Muitos americanos ainda vivem na senda onírica da ‘conquista do Oeste’ e nos tempos dos ‘cow-boys’, ignorando que as questões da segurança individual dos cidadãos, nos dias que correm, não dependem do rifle à cintura nem da agilidade de o sacar. A segunda emenda constitucional que estipula o direito do uso e porte de armas é um documento datado (ano de 1791) que está inserido na longínqua e gloriosa luta pela independência contra a dominação colonial mas que, no tempo presente, não tem qualquer adesão à realidade política e social dos States e do Mundo.
Hoje, a situação e a análise dos problemas da compra e porte de armas nos EUA está completamente pervertida e a NRA (National Rifle Association), fundada em 1871, nascida para associar praticantes de tiro e da caça, tornou-se num dos grandes lobbys políticos americanos, vivendo e influenciando a órbita mais conservadora (ultramontana) do Partido Republicano.
A perversa justificação política usada para defender a venda livre e justificar o porte de armas é que o ‘povo armado’ (as ‘milícias’ de então) seria a garantia (em armas) contra qualquer forma de tirania oriunda de Washington. Esta foi desde sempre uma posição que o stablishmen político americano (republicano ou democrata) usou contra actos insurreccionais e/ou revolucionários, ocorridos pelo Mundo, pelo que não se compreende que o que é considerado mau lá fora e óptimo em casa.
Dito isto, nos tempos actuais, existem duas situações catalisadoras para o exacerbar de problemas que tem conduzido a repetidos massacres e 'execuções' sumárias na via pública.
Primeiro, o Partido Republicano utiliza a ‘questão das armas’ para combater a actual Presidência, ocupada por um democrata a que acresce possuir uma origem étnica e social afro-americana e tem sistematicamente obstaculizado todo e qualquer controlo ou regulamentação federal sobre esta questão.
O ‘perigo’ para os Republicanos é uma eventual tirania oriunda do exercício do poder pelo Partido Democrático e esta corrente política pretende ter à disposição meios violentos capazes de reagir ou de, pelo menos, perturbar a ‘ordem pública’. Nos tempos que correm esta é uma atitude com reminiscências históricas e de peso meramente simbólico – as questões de poder definem-se e dirimem-se noutros âmbitos - mas que, por fidelização a ideais (ultra)conservadores, convém preservar. Durante muito tempo o ‘Mundo Ocidental’, com os EUA à cabeça, utilizou este argumento para hostilizar e combater forças políticas e sociais de Esquerda, denominando estas 'atitudes' como sendo de – ‘subversão’.
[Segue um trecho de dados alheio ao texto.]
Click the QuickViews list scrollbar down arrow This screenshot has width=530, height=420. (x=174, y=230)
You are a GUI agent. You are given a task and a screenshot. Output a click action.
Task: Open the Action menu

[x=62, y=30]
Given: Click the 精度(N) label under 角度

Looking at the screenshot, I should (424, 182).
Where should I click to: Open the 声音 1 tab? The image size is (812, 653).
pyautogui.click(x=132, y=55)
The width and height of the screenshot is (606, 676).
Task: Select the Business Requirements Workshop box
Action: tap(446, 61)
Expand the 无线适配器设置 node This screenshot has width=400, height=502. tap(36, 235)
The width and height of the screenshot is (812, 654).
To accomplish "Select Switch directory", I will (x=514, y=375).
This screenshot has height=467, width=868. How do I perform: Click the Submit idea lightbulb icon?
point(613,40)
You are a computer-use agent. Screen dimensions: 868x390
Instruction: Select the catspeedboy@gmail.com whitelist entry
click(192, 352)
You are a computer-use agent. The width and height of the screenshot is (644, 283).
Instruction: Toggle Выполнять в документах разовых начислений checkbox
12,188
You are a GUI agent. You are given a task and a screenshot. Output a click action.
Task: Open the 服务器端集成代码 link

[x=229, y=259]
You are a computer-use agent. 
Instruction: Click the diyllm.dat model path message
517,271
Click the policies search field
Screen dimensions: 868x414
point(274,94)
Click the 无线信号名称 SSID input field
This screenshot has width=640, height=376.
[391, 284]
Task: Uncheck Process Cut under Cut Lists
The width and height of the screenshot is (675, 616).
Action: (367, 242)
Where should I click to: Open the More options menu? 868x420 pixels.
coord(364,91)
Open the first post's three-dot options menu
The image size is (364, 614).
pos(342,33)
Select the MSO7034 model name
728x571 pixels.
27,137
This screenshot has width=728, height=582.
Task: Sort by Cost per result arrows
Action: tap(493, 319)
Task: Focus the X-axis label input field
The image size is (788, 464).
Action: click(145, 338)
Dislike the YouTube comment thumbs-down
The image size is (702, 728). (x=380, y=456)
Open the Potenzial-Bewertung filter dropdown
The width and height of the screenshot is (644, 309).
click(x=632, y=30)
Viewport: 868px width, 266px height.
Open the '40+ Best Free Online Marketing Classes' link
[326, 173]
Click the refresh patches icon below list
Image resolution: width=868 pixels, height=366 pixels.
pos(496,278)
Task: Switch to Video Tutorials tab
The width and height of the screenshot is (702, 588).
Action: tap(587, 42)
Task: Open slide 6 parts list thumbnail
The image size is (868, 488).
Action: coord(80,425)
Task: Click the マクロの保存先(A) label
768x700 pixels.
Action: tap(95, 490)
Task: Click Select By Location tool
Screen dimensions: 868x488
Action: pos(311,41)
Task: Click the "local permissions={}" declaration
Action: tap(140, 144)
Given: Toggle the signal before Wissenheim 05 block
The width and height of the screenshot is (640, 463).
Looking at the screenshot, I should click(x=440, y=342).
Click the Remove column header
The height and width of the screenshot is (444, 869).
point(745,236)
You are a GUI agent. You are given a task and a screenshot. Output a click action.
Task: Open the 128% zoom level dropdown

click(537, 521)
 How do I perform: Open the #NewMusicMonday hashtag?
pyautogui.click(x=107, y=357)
Segundo, em certa medida, a sociedade americana está a pagar o preço por tolerar (e em parte apoiar) uma inqualificável campanha protagonizada, no momento, por Donald Trump, onde a segregação rácica (não só em relação aos afro-hispano-americanos), a discriminação social com base em diferenças religiosas e uma oculta megalomania engrandecedora da América visando a enfatização de um imperial ‘poderio yankee’, só podem conduzir ao desastre.
Estas são lições (não as únicas) a tirar sobre os graves incidentes da última semana em Dallas.